Word and item position data:
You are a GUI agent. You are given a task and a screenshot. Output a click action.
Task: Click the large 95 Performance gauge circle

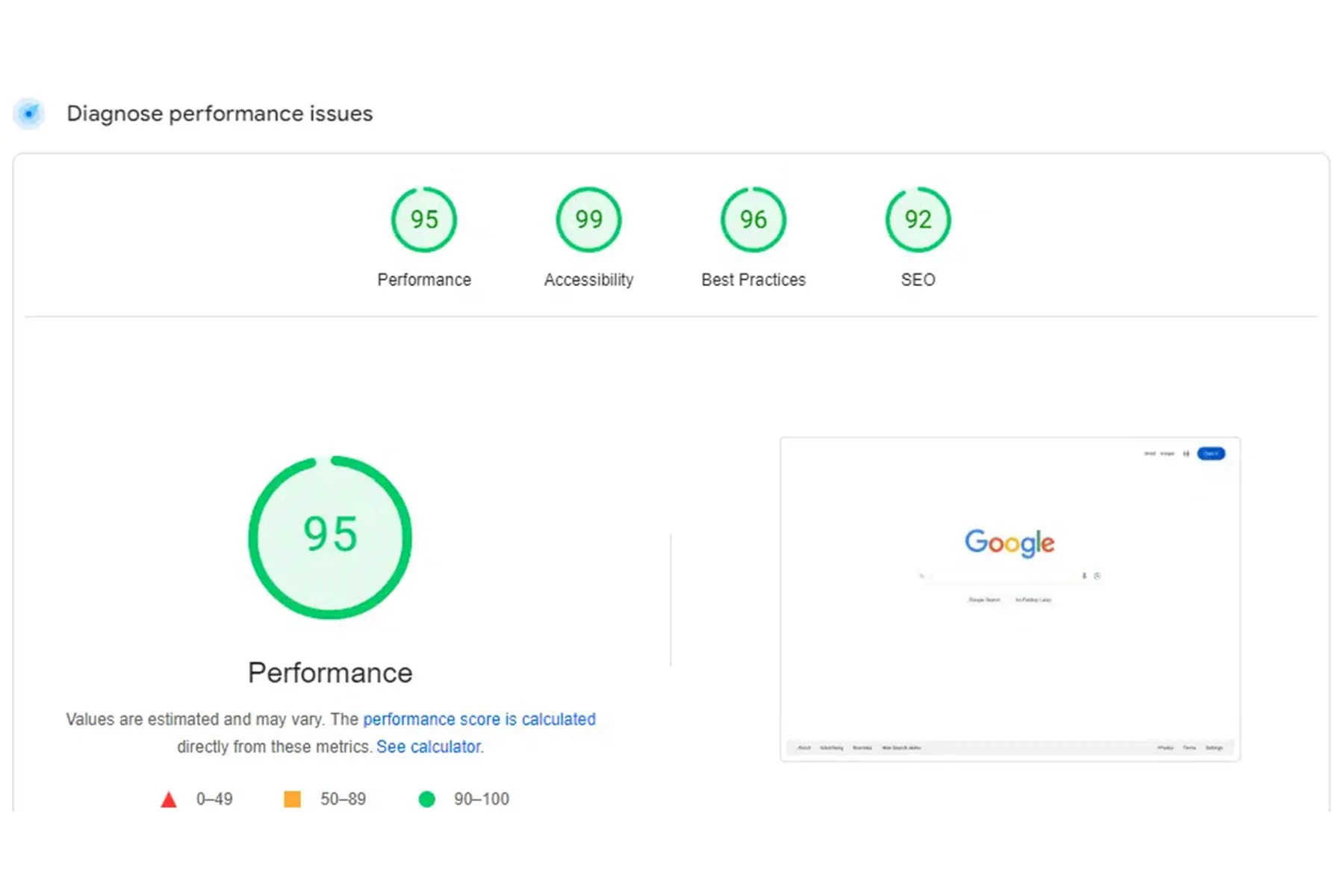[x=330, y=537]
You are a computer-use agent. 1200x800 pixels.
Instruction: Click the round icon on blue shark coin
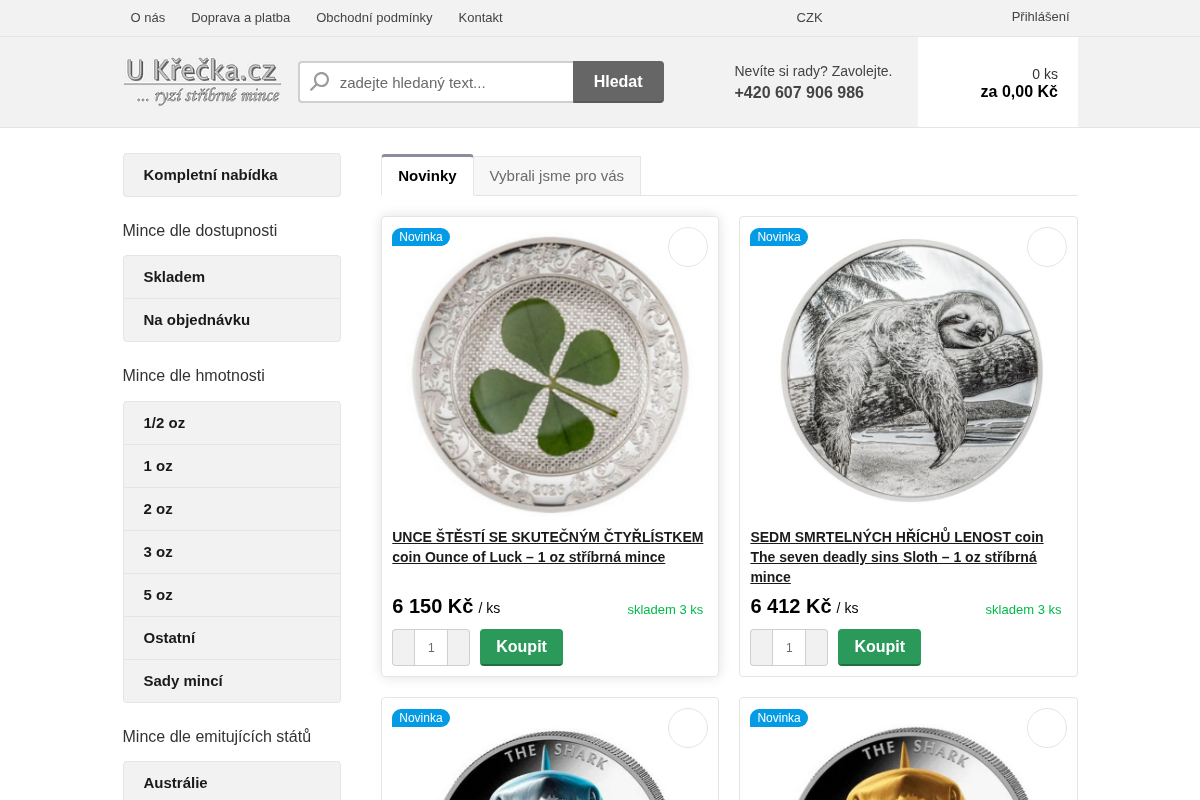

__EXERCISE__: Please copy these lines verbatim, covering all of the data, and leave the pictures out of your reply.

__SOLUTION BELOW__:
You are a GUI agent. You are given a task and a screenshot. Output a click action.
Task: Click the large 95 Performance gauge circle

[x=330, y=537]
You are a computer-use agent. 1200x800 pixels.
Instruction: Click the round icon on blue shark coin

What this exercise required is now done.